→ Aufgaben:
1. Für welche Vorlesung ist das kleine Spiel laut dem Forenauszug zum Applet-Spiel gedacht?
2. Schreib den Forenauszug zum Applet-Spiel ab seinem Ende weiter.

→ Quellenauszug:
####################

Wie gesagt er added sowohl Mouse als auch den KeyListener ... bloss nur der MouseListener funktioniert und ich weiß beim besten Willen nicht warum.


----------



## Guest (6. Dez 2007)

Huch, das war natürlich mein Beitrag. Hatte vergessen mich anzumelden. Als grad ich ein paar Sachen editieren wollte, hab ich bemerkt, dass was nicht stimmt ...
Freu mich trotzdem über Hilfe


----------



## Apo (6. Dez 2007)

Letzter Versuch für heute.  :x 
Sorry für den "Tripplepost".


----------



## Quaxli (6. Dez 2007)

Cooles Game.


----------



## Apo (9. Dez 2007)

Hi,

keiner eine Idee wie ich das Applet-Keylistener-Mouselistener Problem in den Griff bekommen könnte?


----------



## Neolity (9. Dez 2007)

Welches Semester sind die Studenten denn und was für eine Veranstaltung ist das? Ich bin im ersten Semester und wäre froh, wenn ich solche Aufgaben hätte... Bei uns sind eher so kleine Beispiele angesagt als wirkliche Programme bei denen auch etwas rauskommt.


----------



## Apo (10. Dez 2007)

Es ist für die Erstsemestler in der Vorlesung AuD (Algorithmen und Datenstrukturen).
Die Tutorien sind sonst auch eher so "Standard" wie: Lese eine Datei ein, erstelle eine Klasse Student mit folgenden Attributen ...., ordne sie mit Bubble Sort und Quicksort und erkläre daran, ob der Sortierungsalgorithmus stabil ist oder nicht. (um mal ein Beispiel für eine Tutoraufgabe zu nennen)
Da wir Tutoren aber auch Vorschläge geben dürfen ... kam ich halt auf die Idee mit dem kleinen Spiel. Hätte mir damals auch mehr Spaß gemacht. 

Möchte nicht jemand versuchen eine KI zu schreiben und sie dann hochzuladen bzw. mir dann schicken? (dauert auch nicht wirklich so lange  ) Und falls sie gut ist, dann könnte ich sie als Zusatzaufgabe mit einbauen. Schlagt nicht Apo, sondern eure KI dann (mit Credtis natürlich)

####################

→ Vorliegende Daten:
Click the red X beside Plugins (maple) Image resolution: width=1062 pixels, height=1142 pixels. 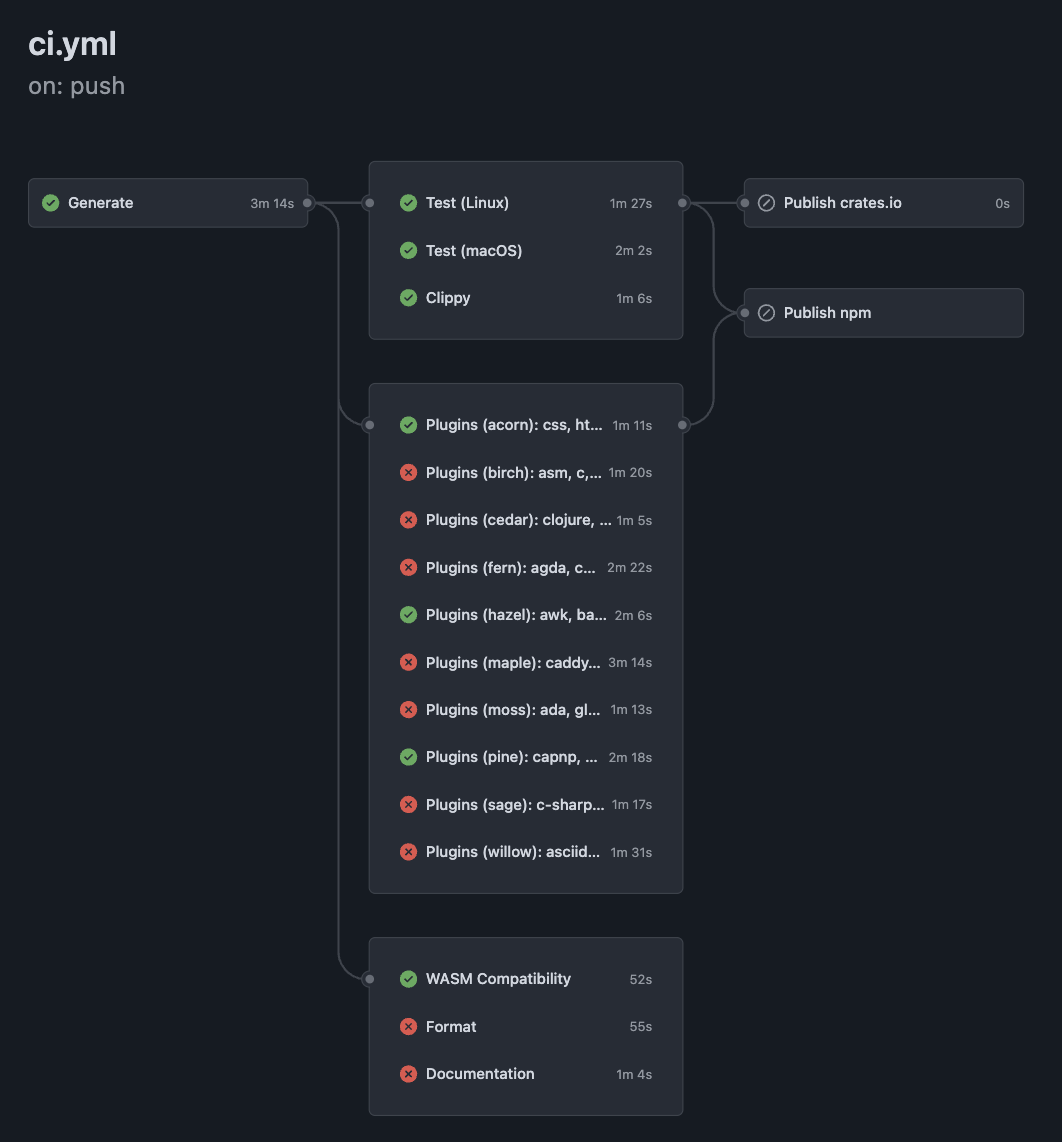(x=408, y=662)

####################

→ Lösungen:
1. Für die Erstsemester in der Vorlesung AuD (Algorithmen und Datenstrukturen).

2.
Kann mir niemand bei dem Applet Problem helfen?   (Der SourceCode ist auch beim Download dabei ...)


----------



## EgonOlsen (10. Dez 2007)

Apo hat gesagt.:
			
		

> Kann mir niemand bei dem Applet Problem helfen?   (Der SourceCode ist auch beim Download dabei ...)


Nur ein Schuss ins Blaue und ohne den Code wirklich beguckt zu haben, aber hast du mal mit den Threadprioritäten gespielt (z.B. dem Spielthread mal eine niedrigere Prio geben)? Ich hatte früher ab und an das Problem, dass Tastendrücke nicht ausgewertet wurden, weil der Event-Thread scheinbar einfach keine Zeit dafür hatte.


----------



## trazzag (10. Dez 2007)

Hey Apo!

Ich hab' mir gerade mal den Spaß gegönnt und eine kleine KI geschrieben, die alle von dir mitgelieferten Spieler schlägt (in 9 von 10 Spielen).

Der Trick an der Sache ist einfach: den eigenen Spieler über den Gegner bewegen und sobald er dort ist, ihn weiter über dem Gegner halten.
Mein Code funktioniert leider nicht mehr, wenn ich meine KI gegen sich selbst antreten lasse ;-).

Bezüglich des Applet-Problems kann ich dir leider nicht helfen.
KI kommt gleich per Mail.


----------



## Apo (10. Dez 2007)

Erst einmal Danke. 
Du hast Recht. Gegen Easy schlägt er ihn eigentlich immer. Außer wenn er gleich ins Wasser fällt. 
Aber gegen "Apo" verliert er leider meistens.  Ich habe gerade 21 Runden spielen lassen und Apo hat 15 zu 6 gewonnen. (Ich habe doch 3 Spieler (easy, Middle und Apo) mitgeliefert)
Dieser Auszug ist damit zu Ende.